Fore! Being quite uncoordinated myself, I've sometimes wondered, does living near a golf course put you at risk of regular broken windows, courtesy of stray balls hit by inexperienced players? Seemingly not as often as I'd imagined. Golf Course House, located on the 13th Beach Golf Course Estate in Connewarre, just outside Barwon Heads, is thus far (touch a 3-wood) unscathed. Instead, the owners are left to enjoy stunning views over sand dunes across the 14th fairway. And, by my calculations, that makes it just a short walk to the 19th hole; location, location, location.
With the clients providing an inspo scrapbook including plenty of mid-century style, yet bound by strict design guidelines, Bespoke Architects managed to create a home that satisfies both. "The biggest challenge", explains the architect, "was obtaining the concrete block aesthetic from the mid-century that the clients desired while satisfying the Design Guidelines for no exposed blockwork. The solution was a reverse skin with the concrete blockwork on the inside face of the walls and silver top ash cladding on the outside."
Golf Course House doesn't give much away from the street, a laser-cut screen the only exception to a long timber wall. The cantilevered slab gives the home an impression of floating above the landscape, while a skillion roof rakes towards views of the golf course to the south (creating the perfect position for solar panels to help power the home). The northern master bedroom wing creates privacy from the road, while the rest of the home wraps around an east-facing courtyard, with views to a treed reserve.
The clients' love of mid-century design is evident throughout the home and their furnishings and artwork continue that theme. "There were several details that resonated and influenced the overall design: the cantilevered concrete floor slabs; exposed beams in the ceiling and wide eaves; [and] Laminex joinery."

» Extracted data
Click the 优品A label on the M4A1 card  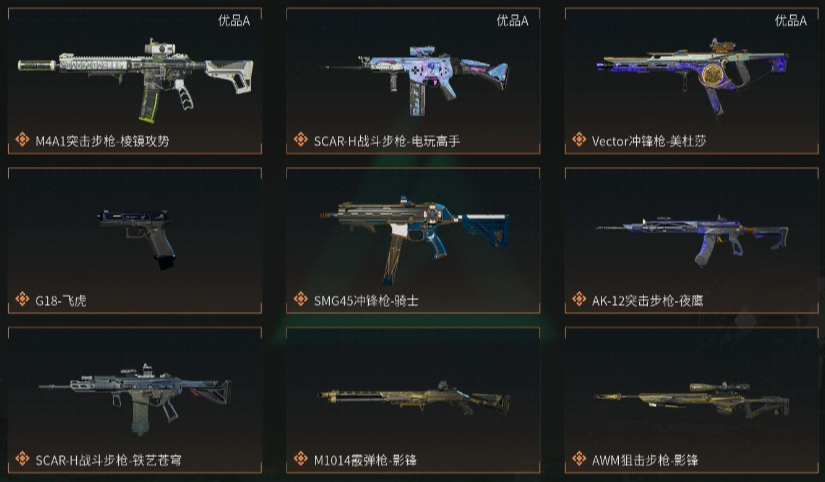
---
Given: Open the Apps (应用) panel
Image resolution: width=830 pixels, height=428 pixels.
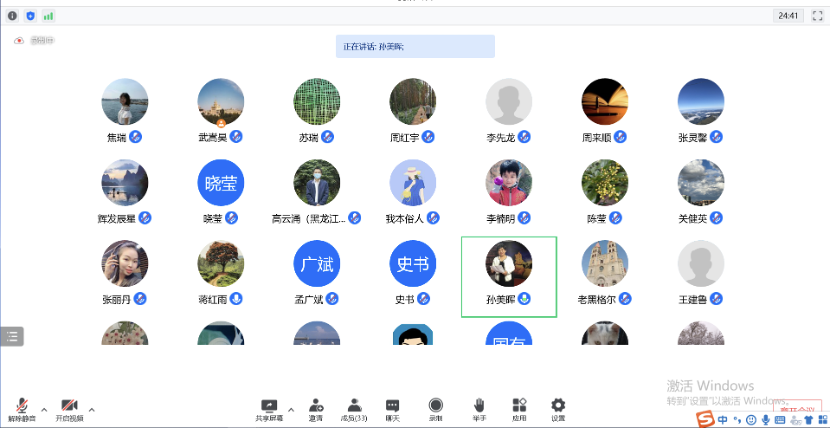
---
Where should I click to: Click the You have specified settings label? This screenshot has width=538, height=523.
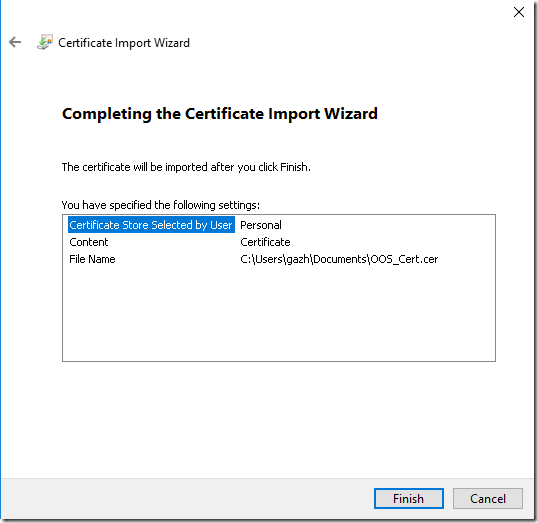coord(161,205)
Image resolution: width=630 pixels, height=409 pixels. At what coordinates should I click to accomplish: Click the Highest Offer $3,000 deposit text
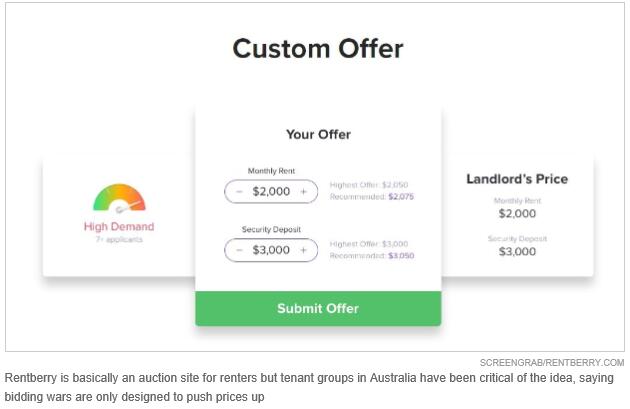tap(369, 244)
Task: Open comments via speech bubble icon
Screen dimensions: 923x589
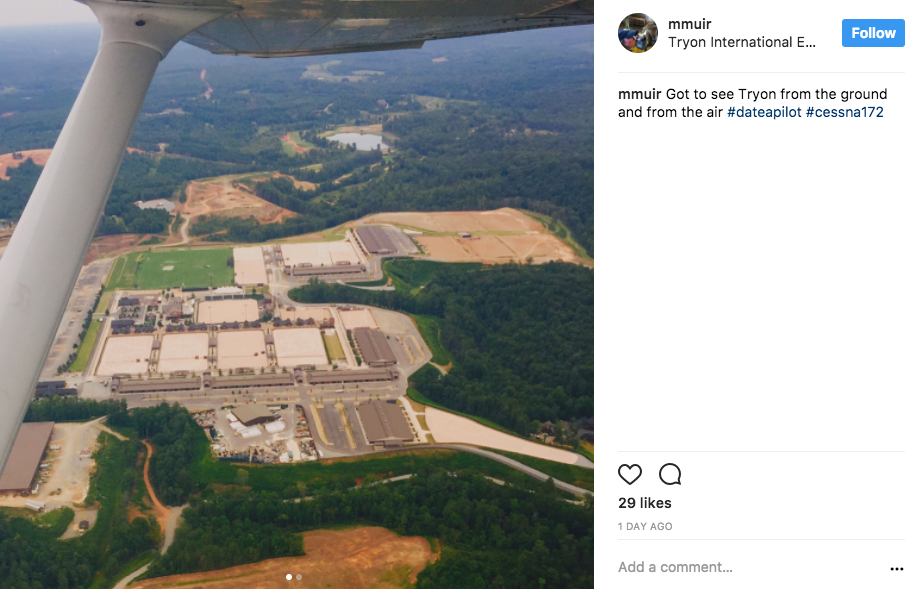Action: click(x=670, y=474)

» Tasks to carry out
a - Translate this sentence from the Golf Course House article into Spanish: "The northern master bedroom wing creates privacy from the road, while the rest of the home wraps around an east-facing courtyard, with views to a treed reserve."
b - From the Golf Course House article, reproduce the passage starting with "Golf Course House doesn't" and going on through "a treed reserve.".
The records play no role in this work.

» In response
a - El ala norte del dormitorio principal brinda privacidad respecto de la calle, mientras que el resto de la casa rodea un patio orientado al este, con vistas a una reserva arbolada.

b -
Golf Course House doesn't give much away from the street, a laser-cut screen the only exception to a long timber wall. The cantilevered slab gives the home an impression of floating above the landscape, while a skillion roof rakes towards views of the golf course to the south (creating the perfect position for solar panels to help power the home). The northern master bedroom wing creates privacy from the road, while the rest of the home wraps around an east-facing courtyard, with views to a treed reserve.